The excitement which comes with the final of any competition can too easily overshadow the immense amount of preparation which goes into mounting an event as important as the Hastings International Piano Concerto Competition.
While the two final evenings are exceptionally well supported, the earlier rounds can be just as involving for audience members as they are emotionally challenging for the competitors. By the time the competition opened, the 160 potential candidates from 35 countries had been reduced to 45 taking part. Over the first three days they were all able to play a concerto of their choice from the first list, at the end of which the number was reduced to 21, who were invited to play a concerto from the second list on Monday and Tuesday this week.
It is a highly unreal situation for those of us who attend concerts on a regular basis. Much us we might love piano concerti, the idea of hearing 12 back-to-back is definitely not normal. What is more there is no orchestra at this stage, just a second pianist who does a magnificent job filling in all the orchestration without upstaging the soloist. One has to admit some writing works better this way than others. The percussive attack of Shostakovich’s Second Piano Concerto is particularly effective on two pianos, and the Schumann concerto sounded like a rich lyrical work for four hands.
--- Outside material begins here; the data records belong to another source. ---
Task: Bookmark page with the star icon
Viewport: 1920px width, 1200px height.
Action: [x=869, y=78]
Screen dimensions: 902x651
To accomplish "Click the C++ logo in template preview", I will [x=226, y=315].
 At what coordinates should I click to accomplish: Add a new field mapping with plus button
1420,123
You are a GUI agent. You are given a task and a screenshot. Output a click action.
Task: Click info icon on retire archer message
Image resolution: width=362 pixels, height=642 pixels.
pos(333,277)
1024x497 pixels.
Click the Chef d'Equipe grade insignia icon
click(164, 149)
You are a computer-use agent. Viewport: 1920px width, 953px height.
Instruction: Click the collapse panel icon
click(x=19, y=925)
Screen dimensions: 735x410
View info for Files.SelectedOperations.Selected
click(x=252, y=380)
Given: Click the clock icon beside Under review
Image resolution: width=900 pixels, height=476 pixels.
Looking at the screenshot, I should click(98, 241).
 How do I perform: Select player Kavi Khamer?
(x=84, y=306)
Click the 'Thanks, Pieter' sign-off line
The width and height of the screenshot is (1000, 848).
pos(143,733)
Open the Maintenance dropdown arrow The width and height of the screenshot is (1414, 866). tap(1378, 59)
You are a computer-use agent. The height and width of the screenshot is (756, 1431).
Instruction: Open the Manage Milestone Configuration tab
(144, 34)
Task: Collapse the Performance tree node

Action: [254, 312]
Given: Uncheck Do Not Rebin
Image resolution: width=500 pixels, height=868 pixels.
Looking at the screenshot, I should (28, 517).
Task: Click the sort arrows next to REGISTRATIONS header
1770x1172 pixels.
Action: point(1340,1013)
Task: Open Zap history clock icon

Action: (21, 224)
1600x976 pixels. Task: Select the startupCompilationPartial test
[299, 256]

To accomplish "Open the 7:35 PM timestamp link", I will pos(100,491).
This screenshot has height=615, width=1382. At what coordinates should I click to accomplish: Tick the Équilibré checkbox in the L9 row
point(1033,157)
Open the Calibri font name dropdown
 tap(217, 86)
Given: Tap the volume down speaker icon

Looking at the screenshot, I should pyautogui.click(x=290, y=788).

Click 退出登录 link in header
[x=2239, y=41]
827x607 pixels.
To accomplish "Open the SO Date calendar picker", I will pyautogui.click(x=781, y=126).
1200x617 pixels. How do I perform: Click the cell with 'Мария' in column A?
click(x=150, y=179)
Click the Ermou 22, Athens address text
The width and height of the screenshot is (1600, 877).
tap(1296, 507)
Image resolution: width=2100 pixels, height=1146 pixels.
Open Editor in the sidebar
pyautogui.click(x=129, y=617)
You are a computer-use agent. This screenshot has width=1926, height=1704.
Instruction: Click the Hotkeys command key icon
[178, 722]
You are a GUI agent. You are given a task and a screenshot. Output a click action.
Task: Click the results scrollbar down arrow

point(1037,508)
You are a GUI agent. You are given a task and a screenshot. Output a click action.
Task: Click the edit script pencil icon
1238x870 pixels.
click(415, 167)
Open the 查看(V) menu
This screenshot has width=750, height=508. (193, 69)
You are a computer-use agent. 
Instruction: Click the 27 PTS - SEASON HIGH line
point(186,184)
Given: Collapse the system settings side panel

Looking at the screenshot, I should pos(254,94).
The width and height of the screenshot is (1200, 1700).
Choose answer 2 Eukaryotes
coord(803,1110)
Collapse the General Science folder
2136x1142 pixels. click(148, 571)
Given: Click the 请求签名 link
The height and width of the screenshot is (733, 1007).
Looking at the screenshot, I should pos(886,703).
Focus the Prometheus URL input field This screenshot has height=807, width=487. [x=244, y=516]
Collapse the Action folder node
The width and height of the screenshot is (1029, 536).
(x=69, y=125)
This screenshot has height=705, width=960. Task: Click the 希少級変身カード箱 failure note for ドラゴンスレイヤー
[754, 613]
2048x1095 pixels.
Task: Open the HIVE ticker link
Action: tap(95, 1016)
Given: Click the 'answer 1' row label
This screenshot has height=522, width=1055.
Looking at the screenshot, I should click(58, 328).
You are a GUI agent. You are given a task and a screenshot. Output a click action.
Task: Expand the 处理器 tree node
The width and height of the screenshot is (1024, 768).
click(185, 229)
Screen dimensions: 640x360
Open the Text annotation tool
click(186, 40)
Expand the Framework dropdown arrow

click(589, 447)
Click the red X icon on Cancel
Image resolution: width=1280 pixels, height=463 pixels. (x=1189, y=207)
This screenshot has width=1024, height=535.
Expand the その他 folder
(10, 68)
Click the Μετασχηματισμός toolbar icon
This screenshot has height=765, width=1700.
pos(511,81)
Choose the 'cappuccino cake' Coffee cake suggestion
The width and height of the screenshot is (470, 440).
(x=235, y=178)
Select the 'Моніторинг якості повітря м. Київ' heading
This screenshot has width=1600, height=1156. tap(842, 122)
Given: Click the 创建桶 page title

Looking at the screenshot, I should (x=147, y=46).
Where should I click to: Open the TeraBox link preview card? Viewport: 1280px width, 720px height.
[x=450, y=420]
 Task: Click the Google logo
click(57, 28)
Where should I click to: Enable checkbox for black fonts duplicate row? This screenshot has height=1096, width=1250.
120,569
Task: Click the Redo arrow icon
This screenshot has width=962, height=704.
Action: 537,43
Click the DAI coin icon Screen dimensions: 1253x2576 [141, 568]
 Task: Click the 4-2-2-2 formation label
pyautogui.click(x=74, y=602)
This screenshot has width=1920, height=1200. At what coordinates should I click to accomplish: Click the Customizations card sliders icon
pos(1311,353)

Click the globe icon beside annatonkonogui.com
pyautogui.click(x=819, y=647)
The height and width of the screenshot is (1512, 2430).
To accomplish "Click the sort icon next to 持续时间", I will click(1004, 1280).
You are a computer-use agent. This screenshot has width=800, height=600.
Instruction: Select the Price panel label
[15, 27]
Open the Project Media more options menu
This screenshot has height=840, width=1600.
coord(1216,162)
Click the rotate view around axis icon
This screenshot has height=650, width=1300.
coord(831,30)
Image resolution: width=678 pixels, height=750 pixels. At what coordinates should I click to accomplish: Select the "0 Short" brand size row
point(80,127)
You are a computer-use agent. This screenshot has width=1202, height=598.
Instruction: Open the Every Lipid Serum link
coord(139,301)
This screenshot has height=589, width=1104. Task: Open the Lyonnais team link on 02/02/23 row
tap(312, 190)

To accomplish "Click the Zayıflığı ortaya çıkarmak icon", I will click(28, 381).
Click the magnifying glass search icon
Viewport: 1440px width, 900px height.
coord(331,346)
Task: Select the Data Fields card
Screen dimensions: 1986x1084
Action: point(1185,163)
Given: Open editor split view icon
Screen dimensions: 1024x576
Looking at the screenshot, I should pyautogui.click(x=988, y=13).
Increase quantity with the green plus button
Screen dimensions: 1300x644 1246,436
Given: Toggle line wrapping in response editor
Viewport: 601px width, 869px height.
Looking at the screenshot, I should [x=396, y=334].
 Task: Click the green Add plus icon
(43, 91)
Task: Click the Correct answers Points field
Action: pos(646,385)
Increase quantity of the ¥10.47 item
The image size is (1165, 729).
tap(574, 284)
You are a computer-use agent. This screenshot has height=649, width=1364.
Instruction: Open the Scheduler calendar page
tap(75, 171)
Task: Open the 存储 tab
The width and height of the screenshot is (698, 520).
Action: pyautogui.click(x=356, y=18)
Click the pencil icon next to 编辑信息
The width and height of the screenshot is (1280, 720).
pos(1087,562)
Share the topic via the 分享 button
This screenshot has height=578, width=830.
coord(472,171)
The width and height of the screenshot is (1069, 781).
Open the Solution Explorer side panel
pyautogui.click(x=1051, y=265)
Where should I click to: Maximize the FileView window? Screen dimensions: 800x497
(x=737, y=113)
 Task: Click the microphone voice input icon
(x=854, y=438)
In these early stages, the audience can come and go between performers if they wish to do so. It can be something of an endurance test, not least for the jury themselves, squashed in the back of the stalls. Each day there are four sessions with three competitors in each, and very little time between. The smooth running of the day continually impresses. The performers – all aged 30 or under – come from a wide range of countries though it is sad to note no British pianist got through to the live performance stage. By Brian Hick.